Emerging evidence has shown that RNA plays a crucial role in many cellular processes, and their biological functions are primarily achieved by binding with a variety of proteins. High-throughput biological experiments provide a lot of valuable information for the initial identification of RNA-protein interactions (RPIs), but with the increasing complexity of RPIs networks, this method gradually falls into expensive and time-consuming situations. Therefore, there is an urgent need for high speed and reliable methods to predict RNA-protein interactions. In this study, we propose a computational method for predicting the RNA-protein interactions using sequence information. The deep learning convolution neural network (CNN) algorithm is utilized to mine the hidden high-level discriminative features from the RNA and protein sequences and feed it into the extreme learning machine (ELM) classifier. The experimental results with 5-fold cross-validation indicate that the proposed method achieves superior performance on benchmark datasets (RPI1807, RPI2241, and RPI369) with the accuracy of 98.83, 90.83, and 85.63 percent, respectively. We further evaluate the performance of the proposed model by comparing it with the state-of-the-art SVM classifier and other existing methods on the same benchmark data set. In addition, we predicted the independent NPInter v2.0 data set using the model trained on RPI369. The experimental results show that our model can serve as a useful tool for predicting RNA-protein interactions.

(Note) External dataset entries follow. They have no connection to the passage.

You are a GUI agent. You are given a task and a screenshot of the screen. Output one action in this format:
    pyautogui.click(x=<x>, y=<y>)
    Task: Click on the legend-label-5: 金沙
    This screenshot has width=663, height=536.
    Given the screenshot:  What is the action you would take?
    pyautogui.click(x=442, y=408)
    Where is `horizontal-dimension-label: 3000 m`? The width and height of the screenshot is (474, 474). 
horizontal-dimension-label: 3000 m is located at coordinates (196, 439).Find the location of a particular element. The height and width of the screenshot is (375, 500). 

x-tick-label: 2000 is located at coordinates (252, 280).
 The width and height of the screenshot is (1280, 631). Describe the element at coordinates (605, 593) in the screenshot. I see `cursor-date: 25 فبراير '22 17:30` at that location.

新出现的证据表明,RNA 在许多细胞过程中起着至关重要的作用,其生物功能主要通过与各种蛋白质结合来实现。高通量的生物实验为初步鉴定 RNA-蛋白质相互作用 (RPIs) 提供了大量有价值的信息,但随着 RPIs 网络的日益复杂,这种方法逐渐变得昂贵和耗时。因此,迫切需要高速可靠的方法来预测 RNA-蛋白质相互作用。在这项研究中,我们提出了一种使用序列信息预测 RNA-蛋白质相互作用的计算方法。利用深度学习卷积神经网络 (CNN) 算法从 RNA 和蛋白质序列中挖掘隐藏的高级判别特征,并将其输入极限学习机 (ELM) 分类器。5 折交叉验证的实验结果表明,该方法在基准数据集 (RPI1807、RPI2241 和 RPI369) 上的性能优于其他方法,准确率分别为 98.83%、90.83%和 85.63%。我们通过将该模型与同一基准数据集上的 SVM 分类器和其他现有方法进行比较,进一步评估了该模型的性能。此外,我们还使用在 RPI369 上训练的模型对独立的 NPInter v2.0 数据集进行了预测。实验结果表明,我们的模型可以作为预测 RNA-蛋白质相互作用的有用工具。